__INFORMATION__:
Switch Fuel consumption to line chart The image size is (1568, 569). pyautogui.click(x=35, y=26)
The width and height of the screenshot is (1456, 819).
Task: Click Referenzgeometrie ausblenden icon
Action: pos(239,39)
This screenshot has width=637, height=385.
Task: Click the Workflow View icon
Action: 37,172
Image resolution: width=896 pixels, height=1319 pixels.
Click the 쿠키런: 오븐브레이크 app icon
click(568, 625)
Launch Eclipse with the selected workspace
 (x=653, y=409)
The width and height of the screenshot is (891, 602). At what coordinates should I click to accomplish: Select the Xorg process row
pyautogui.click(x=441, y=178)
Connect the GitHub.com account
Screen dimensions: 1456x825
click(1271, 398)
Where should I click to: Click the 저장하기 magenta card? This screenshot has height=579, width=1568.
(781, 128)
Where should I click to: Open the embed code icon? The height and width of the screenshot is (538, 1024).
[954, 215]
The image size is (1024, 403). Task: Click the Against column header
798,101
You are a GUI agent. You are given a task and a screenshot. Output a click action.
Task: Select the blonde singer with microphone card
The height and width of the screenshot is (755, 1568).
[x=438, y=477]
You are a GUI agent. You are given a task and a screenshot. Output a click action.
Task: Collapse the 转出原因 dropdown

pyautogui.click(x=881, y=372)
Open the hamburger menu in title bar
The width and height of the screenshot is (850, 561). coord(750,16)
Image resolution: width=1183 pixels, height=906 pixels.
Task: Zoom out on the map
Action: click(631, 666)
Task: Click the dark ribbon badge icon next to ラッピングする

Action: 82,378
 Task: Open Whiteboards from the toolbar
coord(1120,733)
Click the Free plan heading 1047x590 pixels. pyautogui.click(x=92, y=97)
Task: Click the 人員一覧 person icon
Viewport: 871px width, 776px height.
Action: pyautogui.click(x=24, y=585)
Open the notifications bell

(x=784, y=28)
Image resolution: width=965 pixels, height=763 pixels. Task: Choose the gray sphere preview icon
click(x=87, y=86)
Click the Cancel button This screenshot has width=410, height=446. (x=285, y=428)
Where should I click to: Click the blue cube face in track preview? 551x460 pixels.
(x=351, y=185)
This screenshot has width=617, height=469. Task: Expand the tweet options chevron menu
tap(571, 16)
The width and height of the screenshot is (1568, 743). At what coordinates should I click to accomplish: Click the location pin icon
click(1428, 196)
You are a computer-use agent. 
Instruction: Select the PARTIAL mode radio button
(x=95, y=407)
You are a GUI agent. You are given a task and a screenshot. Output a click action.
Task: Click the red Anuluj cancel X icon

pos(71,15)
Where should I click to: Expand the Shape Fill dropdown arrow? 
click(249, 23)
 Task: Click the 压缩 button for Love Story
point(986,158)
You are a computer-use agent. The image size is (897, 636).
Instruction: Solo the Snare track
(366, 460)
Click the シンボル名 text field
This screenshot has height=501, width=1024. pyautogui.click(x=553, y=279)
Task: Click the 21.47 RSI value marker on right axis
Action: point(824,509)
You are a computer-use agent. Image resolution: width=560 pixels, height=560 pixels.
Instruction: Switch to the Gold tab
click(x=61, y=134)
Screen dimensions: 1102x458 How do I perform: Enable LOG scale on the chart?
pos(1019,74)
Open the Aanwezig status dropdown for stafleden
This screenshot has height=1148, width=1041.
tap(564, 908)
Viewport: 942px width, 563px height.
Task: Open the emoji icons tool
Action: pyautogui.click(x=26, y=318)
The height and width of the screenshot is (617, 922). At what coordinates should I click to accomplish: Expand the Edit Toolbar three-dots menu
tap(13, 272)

__WORK TO COMPLETE__:
The data must be printed verbatim, line by line.

__SOLVED EXERCISE__:
Switch Fuel consumption to line chart The image size is (1568, 569). pyautogui.click(x=35, y=26)
The width and height of the screenshot is (1456, 819).
Task: Click Referenzgeometrie ausblenden icon
Action: pos(239,39)
This screenshot has width=637, height=385.
Task: Click the Workflow View icon
Action: 37,172
Image resolution: width=896 pixels, height=1319 pixels.
Click the 쿠키런: 오븐브레이크 app icon
click(568, 625)
Launch Eclipse with the selected workspace
 (x=653, y=409)
The width and height of the screenshot is (891, 602). At what coordinates should I click to accomplish: Select the Xorg process row
pyautogui.click(x=441, y=178)
Connect the GitHub.com account
Screen dimensions: 1456x825
click(1271, 398)
Where should I click to: Click the 저장하기 magenta card? This screenshot has height=579, width=1568.
(781, 128)
Where should I click to: Open the embed code icon? The height and width of the screenshot is (538, 1024).
[954, 215]
The image size is (1024, 403). Task: Click the Against column header
798,101
You are a GUI agent. You are given a task and a screenshot. Output a click action.
Task: Select the blonde singer with microphone card
The height and width of the screenshot is (755, 1568).
[x=438, y=477]
You are a GUI agent. You are given a task and a screenshot. Output a click action.
Task: Collapse the 转出原因 dropdown

pyautogui.click(x=881, y=372)
Open the hamburger menu in title bar
The width and height of the screenshot is (850, 561). coord(750,16)
Image resolution: width=1183 pixels, height=906 pixels.
Task: Zoom out on the map
Action: click(631, 666)
Task: Click the dark ribbon badge icon next to ラッピングする

Action: 82,378
 Task: Open Whiteboards from the toolbar
coord(1120,733)
Click the Free plan heading 1047x590 pixels. pyautogui.click(x=92, y=97)
Task: Click the 人員一覧 person icon
Viewport: 871px width, 776px height.
Action: pyautogui.click(x=24, y=585)
Open the notifications bell

(x=784, y=28)
Image resolution: width=965 pixels, height=763 pixels. Task: Choose the gray sphere preview icon
click(x=87, y=86)
Click the Cancel button This screenshot has width=410, height=446. (x=285, y=428)
Where should I click to: Click the blue cube face in track preview? 551x460 pixels.
(x=351, y=185)
This screenshot has width=617, height=469. Task: Expand the tweet options chevron menu
tap(571, 16)
The width and height of the screenshot is (1568, 743). At what coordinates should I click to accomplish: Click the location pin icon
click(1428, 196)
You are a computer-use agent. 
Instruction: Select the PARTIAL mode radio button
(x=95, y=407)
You are a GUI agent. You are given a task and a screenshot. Output a click action.
Task: Click the red Anuluj cancel X icon

pos(71,15)
Where should I click to: Expand the Shape Fill dropdown arrow? 
click(249, 23)
 Task: Click the 压缩 button for Love Story
point(986,158)
You are a computer-use agent. The image size is (897, 636).
Instruction: Solo the Snare track
(366, 460)
Click the シンボル名 text field
This screenshot has height=501, width=1024. pyautogui.click(x=553, y=279)
Task: Click the 21.47 RSI value marker on right axis
Action: point(824,509)
You are a computer-use agent. Image resolution: width=560 pixels, height=560 pixels.
Instruction: Switch to the Gold tab
click(x=61, y=134)
Screen dimensions: 1102x458 How do I perform: Enable LOG scale on the chart?
pos(1019,74)
Open the Aanwezig status dropdown for stafleden
This screenshot has height=1148, width=1041.
tap(564, 908)
Viewport: 942px width, 563px height.
Task: Open the emoji icons tool
Action: pyautogui.click(x=26, y=318)
The height and width of the screenshot is (617, 922). At what coordinates should I click to accomplish: Expand the Edit Toolbar three-dots menu
tap(13, 272)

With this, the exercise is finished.